- Updated
- Business
- Markets
- World markets
ASX slumps as miners weigh on market; government buys Rex debt
By Cindy Yin
Welcome to your five-minute recap of the trading day.
The numbers
The Australian sharemarket closed lower on Thursday as commodity prices were pushed lower by US President Donald Trump’s announcement that he intends to introduce 10 per cent tariffs on Chinese imports.
The S&P/ASX200 dropped 51.1 points, or 0.6 per cent, to 8378.7 points at the close, with nine of the 11 industry sectors in the red. It comes after the ASX recorded marginal gains of 0.3 per cent on Wednesday.

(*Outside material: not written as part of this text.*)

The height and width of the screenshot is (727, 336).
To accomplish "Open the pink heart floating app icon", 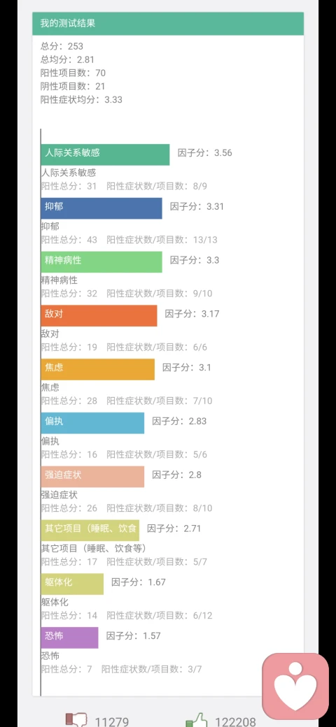I will click(x=295, y=686).
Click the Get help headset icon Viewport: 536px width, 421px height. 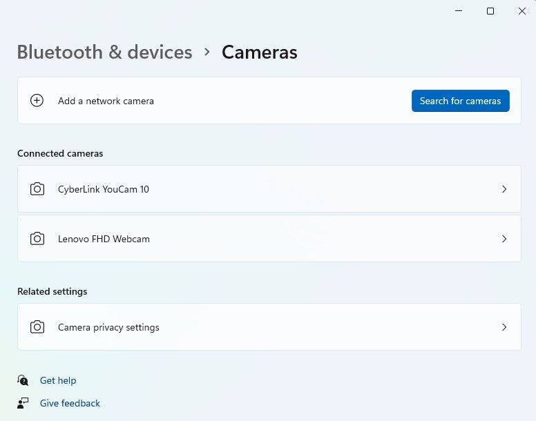[x=23, y=380]
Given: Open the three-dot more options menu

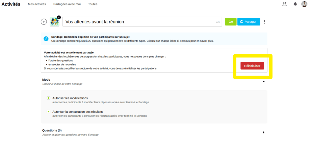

The Australian dollar was flat, and was valued at US62.73¢ as at 4.31pm.
The lifters
Myer shares surged 6.1 per cent as shareholders voted to merge with Premier Investments’ apparel brands, which include Just Jeans, Jay Jays, Portmans, Dotti and Jacqui E. Shareholders overwhelmingly embraced the deal, with 96.2 per cent of votes cast in favour of the merger. Premier shares fell 0.7 per cent.
The merger will bring Myer’s store footprint to 783, with the additional employees creating a combined workforce of more than 17,000 people. The combined group’s annual sales are projected to exceed $4 billion.
The information technology sector rose for the second day running despite a fall in WiseTech Global shares, which declined by 0.4 per cent. TechnologyOne also slipped (down 0.5 per cent), while accounting software company Xero rose 1.1 per cent.
The laggards
Materials faltered as mining stocks tumbled – the sector was unable to rebound from losses in early trade, slipping to 1.5 per cent at the end of the day. BHP and Rio Tinto dropped 1.7 per cent and 1.4 per cent respectively. Fortescue dropped by 2.2 per cent as the iron ore heavyweight reported quarterly results to investors.
Iluka Resources (down 6.5 per cent) and Liontown Resources (down 6.38 per cent) recorded the biggest losses on ASX 200. Gold mining company Evolution Mining was the biggest laggard on the market at midday but rebounded slightly, closing 3.9 per cent lower.
Dragged down by Wesfarmers (down 1.5 per cent) and Aristocrat Leisure (down 2.7 per cent), consumer discretionary was the worst-performing sector. The real estate sector dipped by 0.9 per cent, after industrial property giant Goodman Group fell by 1.1 per cent.
The four big banks had a mixed day as NAB fell 0.3 per cent, while Westpac (down 0.1 per cent) and ANZ (down 0.1 per cent) edged lower. CBA shares closed 0.1 per cent higher.
The lowdown
Chief economist at BetaShares David Bassanese attributed the market sliding to dips in the mining sector as a result of investor reactions to Trump’s comment on Wednesday that he intended to introduce tariffs on Chinese imports.
“Resources have taken a bit of a hit – Trump is the main driver of markets at the moment.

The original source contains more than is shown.